Snow is the closest we have to a modern-day George Orwell, also the product of the public-school establishment, who carried an NUJ card and wrote great journalism without ever being shaped by the classic newsroom factories. Like Orwell, Snow is a reporter, a note-taker, a describer. Snow has managed to combine a moral commitment to criticising the powerful with a scrupulous care not to bend the facts. Schoolteachers who want to give pupils a vivid, accurate, honest guide to the key world events from 1975 should recommend this book.

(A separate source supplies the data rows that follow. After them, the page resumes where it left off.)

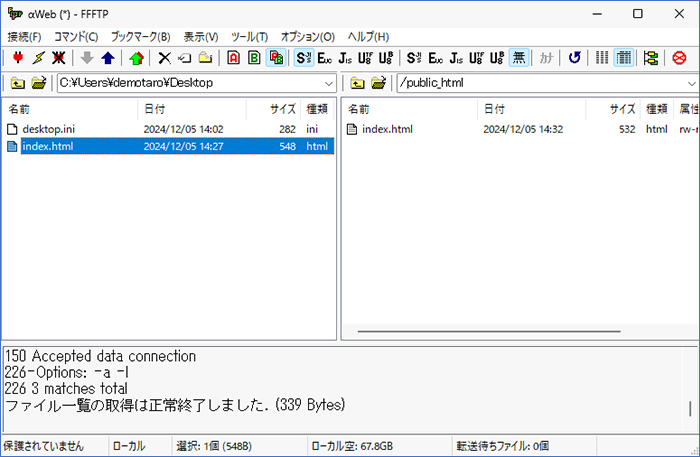Image resolution: width=700 pixels, height=457 pixels.
Task: Click the Refresh file list icon
Action: pos(574,58)
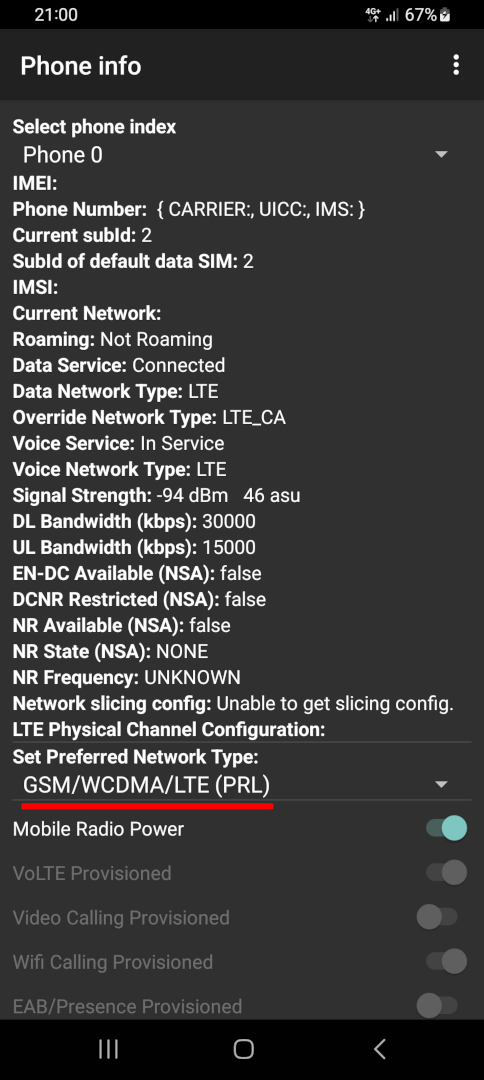Tap the phone index dropdown arrow
Screen dimensions: 484x1080
click(x=441, y=154)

Snow has been a witness to the high moments of drama in recent history. But history is made up of connections that the TV journalist cannot show. In Central America, Snow recalls the plight of the guerrillas fighting to take power. But he did not report Daniel Ortega acting as an altar boy in Berlin in 1985 at a high mass of Stalinist reaction, where the Sandinista endorsed the repression of Solidarity in Poland. The world's then most fashionable anti-American icon said no to Somoza's rule over Nicaraguan campesinos but si to Communist dictatorship over Polish workers.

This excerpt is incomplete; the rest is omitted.